## What you are asked to do
Could you give all the records below again with every "computer-use agent" replaced by "desktop assistant" and nothing else changed?

## Data in this exercise
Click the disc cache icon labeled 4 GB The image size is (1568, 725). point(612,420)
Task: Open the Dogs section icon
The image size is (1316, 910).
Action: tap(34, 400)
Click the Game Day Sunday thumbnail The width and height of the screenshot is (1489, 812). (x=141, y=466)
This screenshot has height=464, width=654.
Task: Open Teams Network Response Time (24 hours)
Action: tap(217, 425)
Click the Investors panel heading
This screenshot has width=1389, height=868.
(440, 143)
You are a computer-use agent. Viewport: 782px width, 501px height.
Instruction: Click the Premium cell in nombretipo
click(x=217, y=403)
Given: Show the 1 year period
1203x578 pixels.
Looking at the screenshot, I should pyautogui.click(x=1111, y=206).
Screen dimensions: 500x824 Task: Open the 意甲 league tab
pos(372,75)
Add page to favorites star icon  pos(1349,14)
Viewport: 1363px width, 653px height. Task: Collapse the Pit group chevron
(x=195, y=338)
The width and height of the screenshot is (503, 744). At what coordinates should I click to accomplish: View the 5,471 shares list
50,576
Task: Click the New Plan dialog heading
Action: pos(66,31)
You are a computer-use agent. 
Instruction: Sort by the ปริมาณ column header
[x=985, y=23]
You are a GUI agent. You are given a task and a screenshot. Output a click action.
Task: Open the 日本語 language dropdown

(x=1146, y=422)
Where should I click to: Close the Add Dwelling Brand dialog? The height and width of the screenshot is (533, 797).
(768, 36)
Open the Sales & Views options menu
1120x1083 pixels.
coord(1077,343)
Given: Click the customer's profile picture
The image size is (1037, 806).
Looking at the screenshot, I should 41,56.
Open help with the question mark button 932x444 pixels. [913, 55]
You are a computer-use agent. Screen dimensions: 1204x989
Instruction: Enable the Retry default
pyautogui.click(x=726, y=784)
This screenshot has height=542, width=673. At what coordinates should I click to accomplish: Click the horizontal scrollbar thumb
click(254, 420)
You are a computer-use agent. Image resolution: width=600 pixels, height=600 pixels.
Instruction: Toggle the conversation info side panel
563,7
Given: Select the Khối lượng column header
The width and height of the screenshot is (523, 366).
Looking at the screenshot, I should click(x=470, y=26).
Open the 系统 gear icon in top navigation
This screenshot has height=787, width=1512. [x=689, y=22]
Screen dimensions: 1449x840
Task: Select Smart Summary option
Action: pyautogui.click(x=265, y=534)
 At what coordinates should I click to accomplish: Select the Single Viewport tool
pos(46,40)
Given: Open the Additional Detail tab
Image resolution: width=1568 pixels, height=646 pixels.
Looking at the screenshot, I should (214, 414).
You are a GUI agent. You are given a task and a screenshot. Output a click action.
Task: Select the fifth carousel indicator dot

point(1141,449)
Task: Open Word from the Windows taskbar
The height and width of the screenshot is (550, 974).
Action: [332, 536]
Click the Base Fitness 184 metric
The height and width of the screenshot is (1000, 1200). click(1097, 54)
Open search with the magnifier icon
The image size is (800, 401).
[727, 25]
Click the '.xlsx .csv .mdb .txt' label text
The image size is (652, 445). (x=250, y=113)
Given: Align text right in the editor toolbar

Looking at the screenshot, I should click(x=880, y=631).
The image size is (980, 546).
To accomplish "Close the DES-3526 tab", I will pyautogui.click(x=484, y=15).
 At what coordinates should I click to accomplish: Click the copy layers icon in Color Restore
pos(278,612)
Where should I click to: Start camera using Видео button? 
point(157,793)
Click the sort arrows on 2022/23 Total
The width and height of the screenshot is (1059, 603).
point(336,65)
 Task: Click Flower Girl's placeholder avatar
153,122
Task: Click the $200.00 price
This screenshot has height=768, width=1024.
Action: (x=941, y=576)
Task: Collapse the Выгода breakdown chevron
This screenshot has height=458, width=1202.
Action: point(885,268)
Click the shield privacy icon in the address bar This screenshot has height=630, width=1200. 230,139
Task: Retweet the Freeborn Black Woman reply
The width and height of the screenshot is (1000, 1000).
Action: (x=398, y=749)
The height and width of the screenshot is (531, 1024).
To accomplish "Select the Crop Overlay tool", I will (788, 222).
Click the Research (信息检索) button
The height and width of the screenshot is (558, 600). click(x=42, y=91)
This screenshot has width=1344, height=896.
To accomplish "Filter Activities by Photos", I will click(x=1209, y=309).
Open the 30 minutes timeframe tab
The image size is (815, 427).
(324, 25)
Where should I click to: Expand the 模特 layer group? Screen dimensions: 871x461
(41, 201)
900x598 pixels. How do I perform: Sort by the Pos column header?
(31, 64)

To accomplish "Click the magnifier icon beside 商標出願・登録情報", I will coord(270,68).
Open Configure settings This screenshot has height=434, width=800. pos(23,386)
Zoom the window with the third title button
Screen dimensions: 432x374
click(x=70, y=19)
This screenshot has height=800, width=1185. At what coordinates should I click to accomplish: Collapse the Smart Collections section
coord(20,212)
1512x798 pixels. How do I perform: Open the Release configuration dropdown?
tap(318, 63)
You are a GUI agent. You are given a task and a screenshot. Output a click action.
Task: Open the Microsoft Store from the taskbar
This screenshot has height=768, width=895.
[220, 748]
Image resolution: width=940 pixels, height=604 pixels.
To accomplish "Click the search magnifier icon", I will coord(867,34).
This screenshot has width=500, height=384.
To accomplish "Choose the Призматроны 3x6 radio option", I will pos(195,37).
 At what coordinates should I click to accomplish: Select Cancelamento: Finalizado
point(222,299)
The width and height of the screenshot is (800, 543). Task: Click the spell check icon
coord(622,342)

## Answer to this exercise
Click the disc cache icon labeled 4 GB The image size is (1568, 725). point(612,420)
Task: Open the Dogs section icon
The image size is (1316, 910).
Action: tap(34, 400)
Click the Game Day Sunday thumbnail The width and height of the screenshot is (1489, 812). (x=141, y=466)
This screenshot has height=464, width=654.
Task: Open Teams Network Response Time (24 hours)
Action: tap(217, 425)
Click the Investors panel heading
This screenshot has width=1389, height=868.
(440, 143)
You are a desktop assistant. Viewport: 782px width, 501px height.
Instruction: Click the Premium cell in nombretipo
click(x=217, y=403)
Given: Show the 1 year period
1203x578 pixels.
Looking at the screenshot, I should pyautogui.click(x=1111, y=206).
Screen dimensions: 500x824 Task: Open the 意甲 league tab
pos(372,75)
Add page to favorites star icon  pos(1349,14)
Viewport: 1363px width, 653px height. Task: Collapse the Pit group chevron
(x=195, y=338)
The width and height of the screenshot is (503, 744). At what coordinates should I click to accomplish: View the 5,471 shares list
50,576
Task: Click the New Plan dialog heading
Action: pos(66,31)
You are a desktop assistant. 
Instruction: Sort by the ปริมาณ column header
[x=985, y=23]
You are a GUI agent. You are given a task and a screenshot. Output a click action.
Task: Open the 日本語 language dropdown

(x=1146, y=422)
Where should I click to: Close the Add Dwelling Brand dialog? The height and width of the screenshot is (533, 797).
(768, 36)
Open the Sales & Views options menu
1120x1083 pixels.
coord(1077,343)
Given: Click the customer's profile picture
The image size is (1037, 806).
Looking at the screenshot, I should 41,56.
Open help with the question mark button 932x444 pixels. [913, 55]
You are a desktop assistant. Screen dimensions: 1204x989
Instruction: Enable the Retry default
pyautogui.click(x=726, y=784)
This screenshot has height=542, width=673. At what coordinates should I click to accomplish: Click the horizontal scrollbar thumb
click(254, 420)
You are a desktop assistant. Image resolution: width=600 pixels, height=600 pixels.
Instruction: Toggle the conversation info side panel
563,7
Given: Select the Khối lượng column header
The width and height of the screenshot is (523, 366).
Looking at the screenshot, I should click(x=470, y=26).
Open the 系统 gear icon in top navigation
This screenshot has height=787, width=1512. [x=689, y=22]
Screen dimensions: 1449x840
Task: Select Smart Summary option
Action: pyautogui.click(x=265, y=534)
 At what coordinates should I click to accomplish: Select the Single Viewport tool
pos(46,40)
Given: Open the Additional Detail tab
Image resolution: width=1568 pixels, height=646 pixels.
Looking at the screenshot, I should (214, 414).
You are a GUI agent. You are given a task and a screenshot. Output a click action.
Task: Select the fifth carousel indicator dot

point(1141,449)
Task: Open Word from the Windows taskbar
The height and width of the screenshot is (550, 974).
Action: [332, 536]
Click the Base Fitness 184 metric
The height and width of the screenshot is (1000, 1200). click(1097, 54)
Open search with the magnifier icon
The image size is (800, 401).
[727, 25]
Click the '.xlsx .csv .mdb .txt' label text
The image size is (652, 445). (x=250, y=113)
Given: Align text right in the editor toolbar

Looking at the screenshot, I should click(x=880, y=631).
The image size is (980, 546).
To accomplish "Close the DES-3526 tab", I will pyautogui.click(x=484, y=15).
 At what coordinates should I click to accomplish: Click the copy layers icon in Color Restore
pos(278,612)
Where should I click to: Start camera using Видео button? 
point(157,793)
Click the sort arrows on 2022/23 Total
The width and height of the screenshot is (1059, 603).
point(336,65)
 Task: Click Flower Girl's placeholder avatar
153,122
Task: Click the $200.00 price
This screenshot has height=768, width=1024.
Action: (x=941, y=576)
Task: Collapse the Выгода breakdown chevron
This screenshot has height=458, width=1202.
Action: point(885,268)
Click the shield privacy icon in the address bar This screenshot has height=630, width=1200. 230,139
Task: Retweet the Freeborn Black Woman reply
The width and height of the screenshot is (1000, 1000).
Action: (x=398, y=749)
The height and width of the screenshot is (531, 1024).
To accomplish "Select the Crop Overlay tool", I will (788, 222).
Click the Research (信息检索) button
The height and width of the screenshot is (558, 600). click(x=42, y=91)
This screenshot has width=1344, height=896.
To accomplish "Filter Activities by Photos", I will click(x=1209, y=309).
Open the 30 minutes timeframe tab
The image size is (815, 427).
(324, 25)
Where should I click to: Expand the 模特 layer group? Screen dimensions: 871x461
(41, 201)
900x598 pixels. How do I perform: Sort by the Pos column header?
(31, 64)

To accomplish "Click the magnifier icon beside 商標出願・登録情報", I will coord(270,68).
Open Configure settings This screenshot has height=434, width=800. pos(23,386)
Zoom the window with the third title button
Screen dimensions: 432x374
click(x=70, y=19)
This screenshot has height=800, width=1185. At what coordinates should I click to accomplish: Collapse the Smart Collections section
coord(20,212)
1512x798 pixels. How do I perform: Open the Release configuration dropdown?
tap(318, 63)
You are a GUI agent. You are given a task and a screenshot. Output a click action.
Task: Open the Microsoft Store from the taskbar
This screenshot has height=768, width=895.
[220, 748]
Image resolution: width=940 pixels, height=604 pixels.
To accomplish "Click the search magnifier icon", I will coord(867,34).
This screenshot has width=500, height=384.
To accomplish "Choose the Призматроны 3x6 radio option", I will pos(195,37).
 At what coordinates should I click to accomplish: Select Cancelamento: Finalizado
point(222,299)
The width and height of the screenshot is (800, 543). Task: Click the spell check icon
coord(622,342)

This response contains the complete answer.